Just this week, Chevron "bought" the right to raise the levels of pollution it's technically allowed to spew by offering bribes to local schools, police departments and hospitals. Public opinion is conflicted. As the price of gas continues to rise, the excess money being accrued by the petroleum industry compromises the system still further, in a death spiral of corruption & pollution.

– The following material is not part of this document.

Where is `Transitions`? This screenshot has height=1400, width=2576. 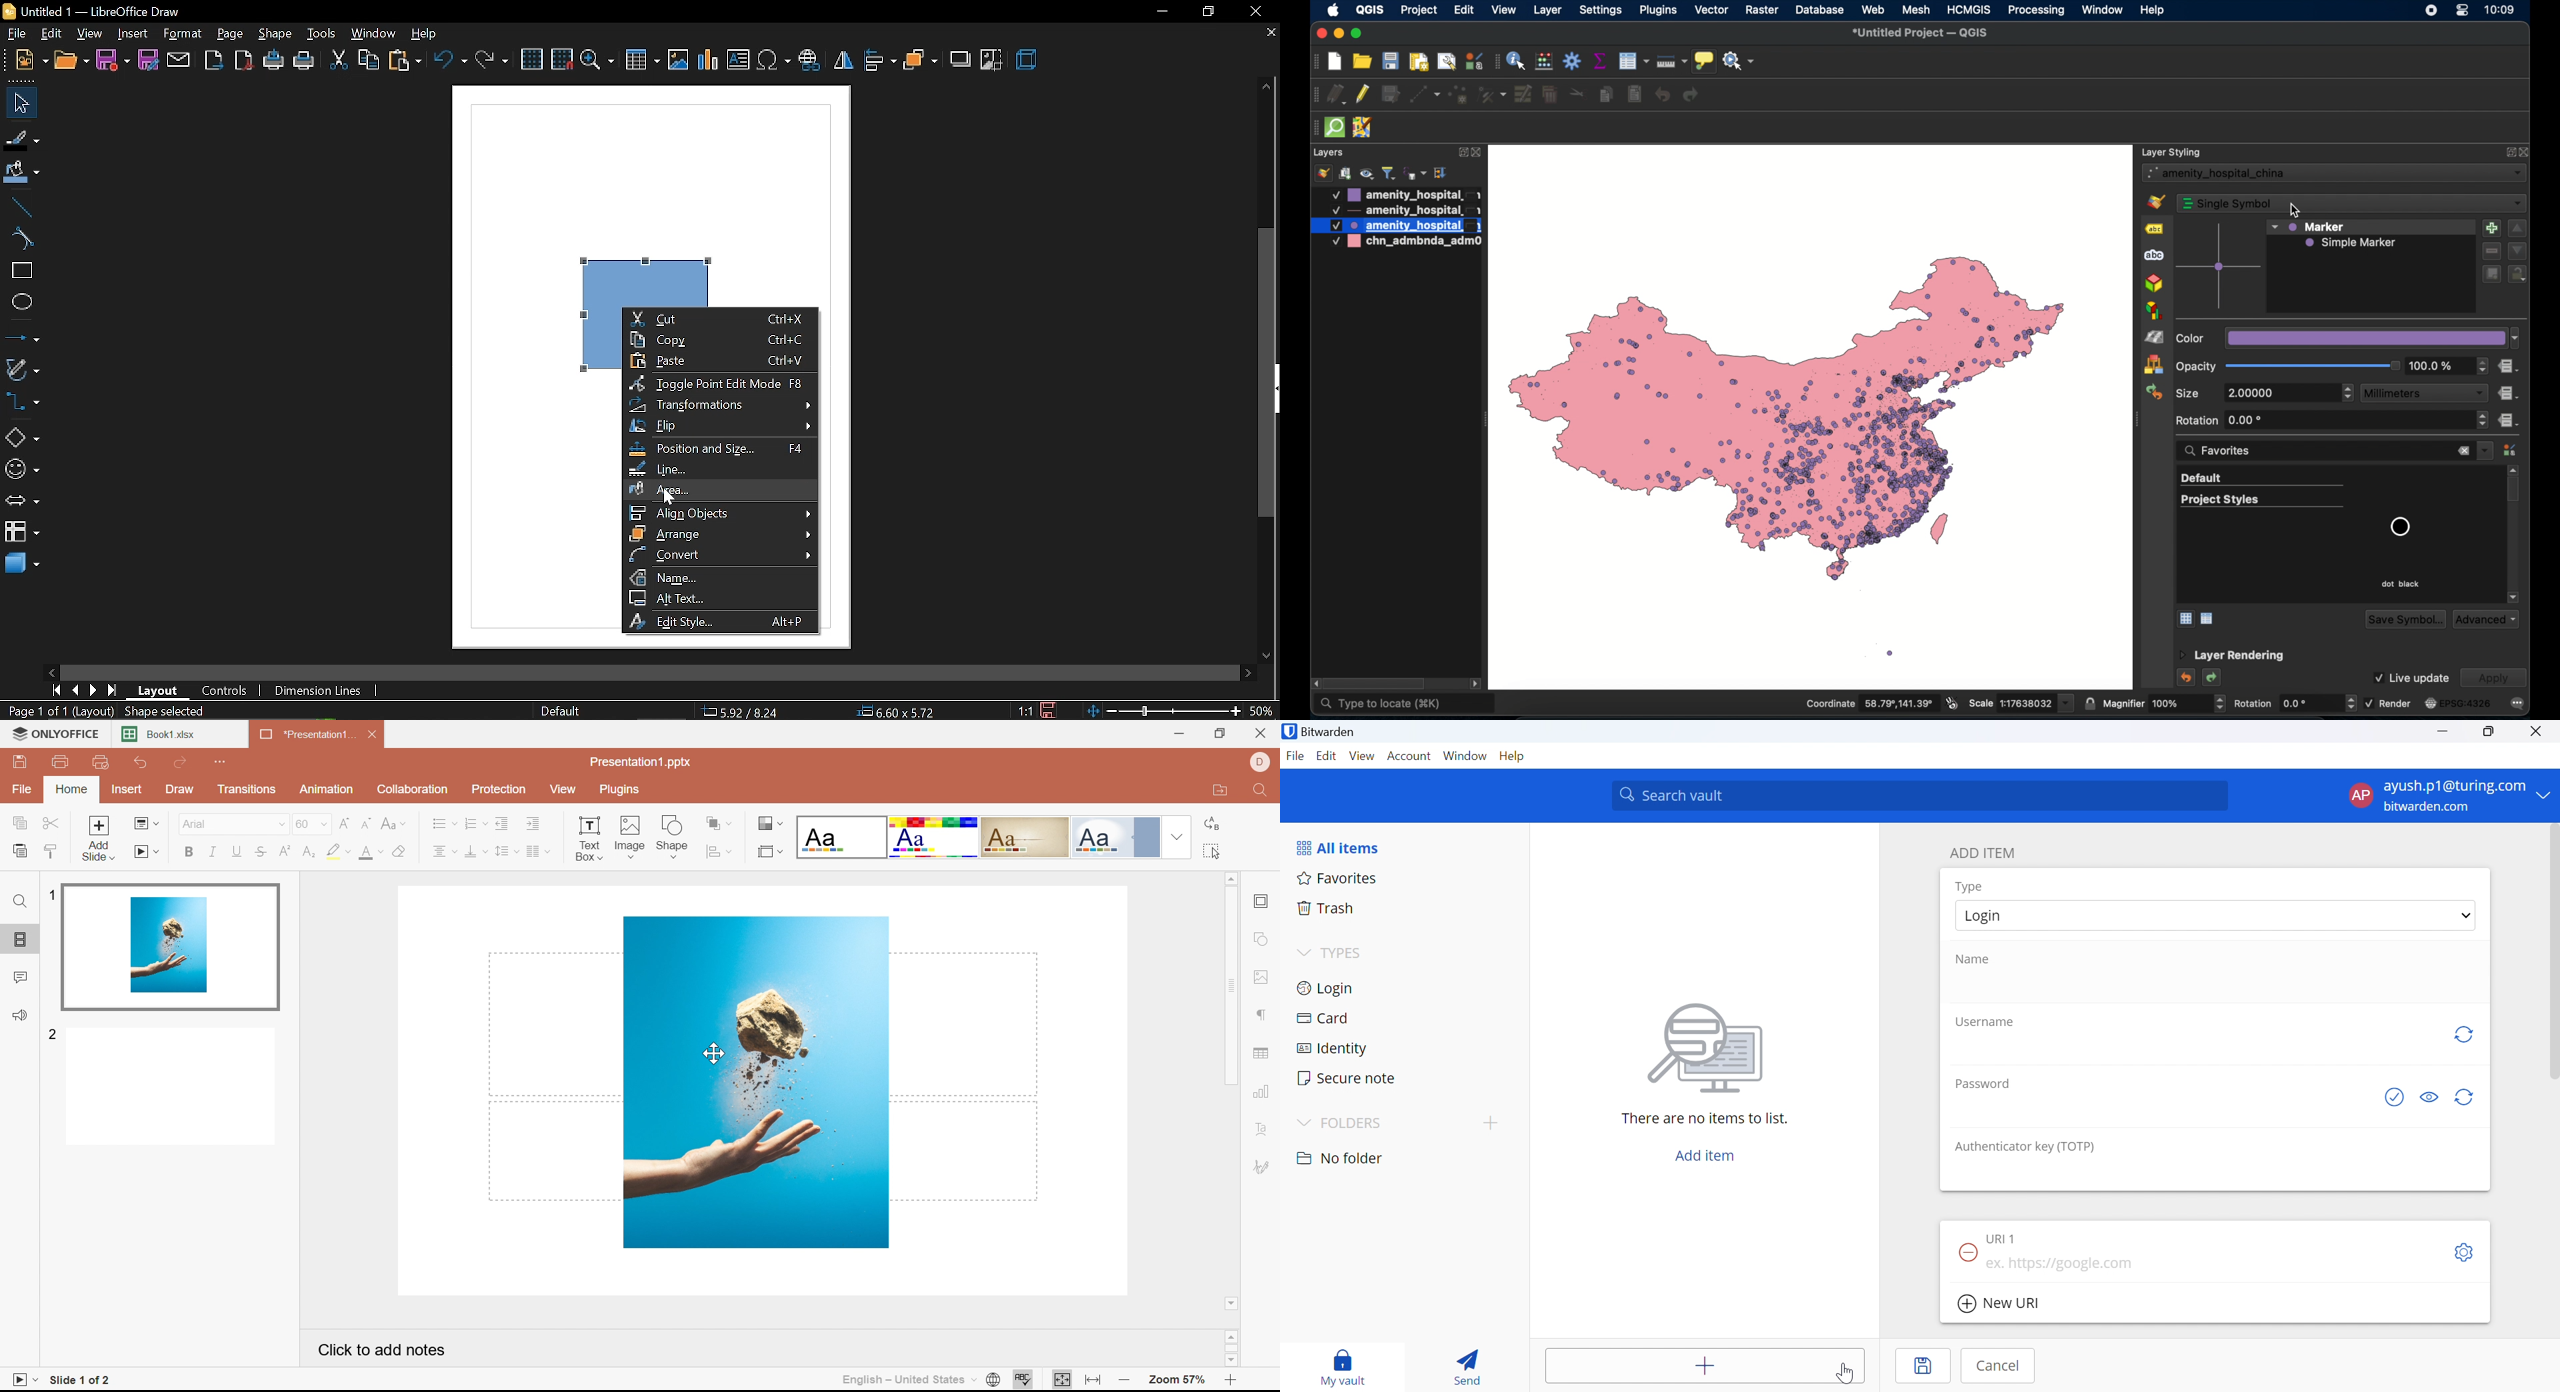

The stakes have never been higher. If we don't nationalize the petroleum industry, eventually we'll be right back where we started in the 1940's when large swaths of the urban industrial landscape looked (and felt) like Hell incarnate. When I was growing up in the Bay Area in the 1950's the linked communities along the I-80 corridor were wastelands of pollution. Before the highway construction of the late 1950's, the road ran straight through Rodeo, Pinole, Hercules, San Pablo to Richmond and Berkeley. The air was so bad you had to roll the windows up and hold your breath. The Bay was filled with black sludge , which lapped up against the tidelands of Point Richmond, Berkeley, Oakland and Alameda, and seeped eastward towards the Delta. No matter how much the price of gas rises, nothing would make returning to that condition worthwhile.

Petroleum industry profits are becoming so great there's virtually nothing that can be done to control them. It's beginning to seem like Saudi Arabia, where a small cadre of ruling families run their whole nation as an oil company. If we let them, they'll drill across the North American continent, and bring back nuclear plants. Nuclear waste disposal is at a standstill, but you can bet that contamination accidents and more "storage" sites are in the offing.

Not a pretty picture.

Lally said...

Curtis, I certainly agree that a McCain administration would be much worse for the environment than an Obama one. Absolutely. And few have been as bad for it as the present administration. No question dems have it all over Republicans when it comes to the environment, as they do in most other policies that concern what's best for the future of this country and the planet.